*** Opening GIVEN RECORDS ***

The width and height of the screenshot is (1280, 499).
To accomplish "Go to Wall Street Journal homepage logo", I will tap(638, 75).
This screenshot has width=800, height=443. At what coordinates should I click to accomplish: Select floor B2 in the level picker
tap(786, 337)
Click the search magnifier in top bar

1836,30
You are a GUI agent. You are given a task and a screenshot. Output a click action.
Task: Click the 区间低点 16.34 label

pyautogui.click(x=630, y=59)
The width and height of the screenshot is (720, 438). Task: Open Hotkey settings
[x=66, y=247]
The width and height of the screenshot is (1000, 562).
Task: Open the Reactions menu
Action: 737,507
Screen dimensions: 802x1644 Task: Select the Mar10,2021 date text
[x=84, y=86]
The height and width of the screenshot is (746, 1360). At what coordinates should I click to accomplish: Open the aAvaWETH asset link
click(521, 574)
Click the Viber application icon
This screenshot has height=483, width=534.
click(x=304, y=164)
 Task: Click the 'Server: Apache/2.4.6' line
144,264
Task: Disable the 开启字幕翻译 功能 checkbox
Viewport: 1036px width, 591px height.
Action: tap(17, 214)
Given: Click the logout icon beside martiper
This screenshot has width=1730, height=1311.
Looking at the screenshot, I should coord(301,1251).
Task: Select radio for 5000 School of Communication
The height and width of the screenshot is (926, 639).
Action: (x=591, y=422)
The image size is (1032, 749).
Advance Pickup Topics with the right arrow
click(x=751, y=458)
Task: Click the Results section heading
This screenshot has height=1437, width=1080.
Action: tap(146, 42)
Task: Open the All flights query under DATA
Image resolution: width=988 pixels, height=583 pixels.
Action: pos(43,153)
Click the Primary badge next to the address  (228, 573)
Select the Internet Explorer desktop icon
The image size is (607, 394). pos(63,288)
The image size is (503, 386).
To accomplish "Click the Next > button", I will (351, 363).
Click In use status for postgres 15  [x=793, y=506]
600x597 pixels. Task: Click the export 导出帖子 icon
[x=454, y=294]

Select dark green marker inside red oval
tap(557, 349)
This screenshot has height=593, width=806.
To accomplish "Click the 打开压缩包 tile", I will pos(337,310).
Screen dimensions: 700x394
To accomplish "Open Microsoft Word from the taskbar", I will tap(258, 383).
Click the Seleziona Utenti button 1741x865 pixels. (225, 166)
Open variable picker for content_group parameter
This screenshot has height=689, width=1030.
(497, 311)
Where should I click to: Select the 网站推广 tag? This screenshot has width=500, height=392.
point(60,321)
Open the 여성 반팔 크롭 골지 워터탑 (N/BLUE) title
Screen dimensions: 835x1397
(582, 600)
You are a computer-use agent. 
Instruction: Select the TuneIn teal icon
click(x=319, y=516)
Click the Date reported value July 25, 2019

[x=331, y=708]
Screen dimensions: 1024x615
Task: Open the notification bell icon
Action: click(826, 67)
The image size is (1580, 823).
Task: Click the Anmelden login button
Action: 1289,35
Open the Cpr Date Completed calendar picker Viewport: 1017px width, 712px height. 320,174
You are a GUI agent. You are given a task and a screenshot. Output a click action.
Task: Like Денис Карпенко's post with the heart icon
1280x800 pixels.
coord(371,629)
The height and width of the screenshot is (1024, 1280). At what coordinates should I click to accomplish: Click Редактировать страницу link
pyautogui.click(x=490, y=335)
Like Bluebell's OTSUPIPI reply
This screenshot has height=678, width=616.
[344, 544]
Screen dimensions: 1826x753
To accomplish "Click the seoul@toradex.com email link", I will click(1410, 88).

*** Closing GIVEN RECORDS ***

▸ DIRECTIONS FOR THIS TASK
Take the lines from the top of the data through the one that contains "The image size is (503, 386)." and copy them exactly, leaving out every line after it.

▸ FINISHED EXERCISE
The width and height of the screenshot is (1280, 499).
To accomplish "Go to Wall Street Journal homepage logo", I will tap(638, 75).
This screenshot has width=800, height=443. At what coordinates should I click to accomplish: Select floor B2 in the level picker
tap(786, 337)
Click the search magnifier in top bar

1836,30
You are a GUI agent. You are given a task and a screenshot. Output a click action.
Task: Click the 区间低点 16.34 label

pyautogui.click(x=630, y=59)
The width and height of the screenshot is (720, 438). Task: Open Hotkey settings
[x=66, y=247]
The width and height of the screenshot is (1000, 562).
Task: Open the Reactions menu
Action: 737,507
Screen dimensions: 802x1644 Task: Select the Mar10,2021 date text
[x=84, y=86]
The height and width of the screenshot is (746, 1360). At what coordinates should I click to accomplish: Open the aAvaWETH asset link
click(521, 574)
Click the Viber application icon
This screenshot has height=483, width=534.
click(x=304, y=164)
 Task: Click the 'Server: Apache/2.4.6' line
144,264
Task: Disable the 开启字幕翻译 功能 checkbox
Viewport: 1036px width, 591px height.
Action: tap(17, 214)
Given: Click the logout icon beside martiper
This screenshot has width=1730, height=1311.
Looking at the screenshot, I should coord(301,1251).
Task: Select radio for 5000 School of Communication
The height and width of the screenshot is (926, 639).
Action: (x=591, y=422)
The image size is (1032, 749).
Advance Pickup Topics with the right arrow
click(x=751, y=458)
Task: Click the Results section heading
This screenshot has height=1437, width=1080.
Action: tap(146, 42)
Task: Open the All flights query under DATA
Image resolution: width=988 pixels, height=583 pixels.
Action: pos(43,153)
Click the Primary badge next to the address  (228, 573)
Select the Internet Explorer desktop icon
The image size is (607, 394). pos(63,288)
The image size is (503, 386).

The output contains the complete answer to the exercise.